:: Excerpted records ::
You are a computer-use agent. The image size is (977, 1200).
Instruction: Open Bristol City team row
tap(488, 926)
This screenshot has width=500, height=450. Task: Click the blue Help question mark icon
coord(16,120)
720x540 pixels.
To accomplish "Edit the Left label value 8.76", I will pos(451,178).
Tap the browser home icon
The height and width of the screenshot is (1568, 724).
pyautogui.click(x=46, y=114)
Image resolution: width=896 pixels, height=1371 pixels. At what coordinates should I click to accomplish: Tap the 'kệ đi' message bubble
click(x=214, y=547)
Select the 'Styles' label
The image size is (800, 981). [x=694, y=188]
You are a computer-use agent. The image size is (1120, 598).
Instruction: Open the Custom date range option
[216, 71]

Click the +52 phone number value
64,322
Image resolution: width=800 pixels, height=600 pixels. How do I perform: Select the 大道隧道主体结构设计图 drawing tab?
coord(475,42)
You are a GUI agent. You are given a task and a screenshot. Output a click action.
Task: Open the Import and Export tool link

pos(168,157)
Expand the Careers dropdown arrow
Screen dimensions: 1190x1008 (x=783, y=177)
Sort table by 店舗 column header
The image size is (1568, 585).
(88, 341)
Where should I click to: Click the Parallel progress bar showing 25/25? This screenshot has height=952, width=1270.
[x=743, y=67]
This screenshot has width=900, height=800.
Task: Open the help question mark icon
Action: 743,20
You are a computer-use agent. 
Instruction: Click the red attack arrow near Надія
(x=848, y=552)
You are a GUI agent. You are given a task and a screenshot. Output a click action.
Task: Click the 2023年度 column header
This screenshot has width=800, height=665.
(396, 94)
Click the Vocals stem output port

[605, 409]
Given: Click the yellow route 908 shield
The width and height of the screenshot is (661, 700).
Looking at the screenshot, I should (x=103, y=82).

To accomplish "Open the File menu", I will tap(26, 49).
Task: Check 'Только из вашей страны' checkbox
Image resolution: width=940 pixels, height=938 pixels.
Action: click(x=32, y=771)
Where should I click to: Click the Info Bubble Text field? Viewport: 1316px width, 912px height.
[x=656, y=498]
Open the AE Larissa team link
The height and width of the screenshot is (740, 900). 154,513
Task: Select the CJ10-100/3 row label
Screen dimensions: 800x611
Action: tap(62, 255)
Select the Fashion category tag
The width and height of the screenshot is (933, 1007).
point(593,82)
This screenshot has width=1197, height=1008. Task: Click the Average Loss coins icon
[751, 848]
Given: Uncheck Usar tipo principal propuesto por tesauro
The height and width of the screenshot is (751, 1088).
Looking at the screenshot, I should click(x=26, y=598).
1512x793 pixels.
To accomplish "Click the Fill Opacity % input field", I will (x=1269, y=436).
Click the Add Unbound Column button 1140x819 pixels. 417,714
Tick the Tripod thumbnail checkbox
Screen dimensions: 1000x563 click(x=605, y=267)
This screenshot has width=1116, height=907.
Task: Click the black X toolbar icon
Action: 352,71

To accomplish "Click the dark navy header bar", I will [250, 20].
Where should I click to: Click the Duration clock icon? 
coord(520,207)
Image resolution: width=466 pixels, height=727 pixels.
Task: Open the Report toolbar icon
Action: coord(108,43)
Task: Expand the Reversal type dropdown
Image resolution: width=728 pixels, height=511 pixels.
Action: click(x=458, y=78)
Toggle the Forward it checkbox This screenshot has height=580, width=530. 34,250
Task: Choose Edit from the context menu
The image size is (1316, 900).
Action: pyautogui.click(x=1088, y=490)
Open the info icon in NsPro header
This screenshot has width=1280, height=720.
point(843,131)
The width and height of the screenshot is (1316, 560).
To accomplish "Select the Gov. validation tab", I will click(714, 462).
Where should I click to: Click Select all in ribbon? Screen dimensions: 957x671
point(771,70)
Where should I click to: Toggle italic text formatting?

:: Task instructions ::
Write out the listing again. Keep every character the same.

:: Output ::
You are a computer-use agent. The image size is (977, 1200).
Instruction: Open Bristol City team row
tap(488, 926)
This screenshot has width=500, height=450. Task: Click the blue Help question mark icon
coord(16,120)
720x540 pixels.
To accomplish "Edit the Left label value 8.76", I will pos(451,178).
Tap the browser home icon
The height and width of the screenshot is (1568, 724).
pyautogui.click(x=46, y=114)
Image resolution: width=896 pixels, height=1371 pixels. At what coordinates should I click to accomplish: Tap the 'kệ đi' message bubble
click(x=214, y=547)
Select the 'Styles' label
The image size is (800, 981). [x=694, y=188]
You are a computer-use agent. The image size is (1120, 598).
Instruction: Open the Custom date range option
[216, 71]

Click the +52 phone number value
64,322
Image resolution: width=800 pixels, height=600 pixels. How do I perform: Select the 大道隧道主体结构设计图 drawing tab?
coord(475,42)
You are a GUI agent. You are given a task and a screenshot. Output a click action.
Task: Open the Import and Export tool link

pos(168,157)
Expand the Careers dropdown arrow
Screen dimensions: 1190x1008 (x=783, y=177)
Sort table by 店舗 column header
The image size is (1568, 585).
(88, 341)
Where should I click to: Click the Parallel progress bar showing 25/25? This screenshot has height=952, width=1270.
[x=743, y=67]
This screenshot has width=900, height=800.
Task: Open the help question mark icon
Action: 743,20
You are a computer-use agent. 
Instruction: Click the red attack arrow near Надія
(x=848, y=552)
You are a GUI agent. You are given a task and a screenshot. Output a click action.
Task: Click the 2023年度 column header
This screenshot has width=800, height=665.
(396, 94)
Click the Vocals stem output port

[605, 409]
Given: Click the yellow route 908 shield
The width and height of the screenshot is (661, 700).
Looking at the screenshot, I should (x=103, y=82).

To accomplish "Open the File menu", I will tap(26, 49).
Task: Check 'Только из вашей страны' checkbox
Image resolution: width=940 pixels, height=938 pixels.
Action: click(x=32, y=771)
Where should I click to: Click the Info Bubble Text field? Viewport: 1316px width, 912px height.
[x=656, y=498]
Open the AE Larissa team link
The height and width of the screenshot is (740, 900). 154,513
Task: Select the CJ10-100/3 row label
Screen dimensions: 800x611
Action: tap(62, 255)
Select the Fashion category tag
The width and height of the screenshot is (933, 1007).
point(593,82)
This screenshot has width=1197, height=1008. Task: Click the Average Loss coins icon
[751, 848]
Given: Uncheck Usar tipo principal propuesto por tesauro
The height and width of the screenshot is (751, 1088).
Looking at the screenshot, I should click(x=26, y=598).
1512x793 pixels.
To accomplish "Click the Fill Opacity % input field", I will (x=1269, y=436).
Click the Add Unbound Column button 1140x819 pixels. 417,714
Tick the Tripod thumbnail checkbox
Screen dimensions: 1000x563 click(x=605, y=267)
This screenshot has width=1116, height=907.
Task: Click the black X toolbar icon
Action: 352,71

To accomplish "Click the dark navy header bar", I will [250, 20].
Where should I click to: Click the Duration clock icon? 
coord(520,207)
Image resolution: width=466 pixels, height=727 pixels.
Task: Open the Report toolbar icon
Action: coord(108,43)
Task: Expand the Reversal type dropdown
Image resolution: width=728 pixels, height=511 pixels.
Action: click(x=458, y=78)
Toggle the Forward it checkbox This screenshot has height=580, width=530. 34,250
Task: Choose Edit from the context menu
The image size is (1316, 900).
Action: pyautogui.click(x=1088, y=490)
Open the info icon in NsPro header
This screenshot has width=1280, height=720.
point(843,131)
The width and height of the screenshot is (1316, 560).
To accomplish "Select the Gov. validation tab", I will click(714, 462).
Where should I click to: Click Select all in ribbon? Screen dimensions: 957x671
point(771,70)
Where should I click to: Toggle italic text formatting?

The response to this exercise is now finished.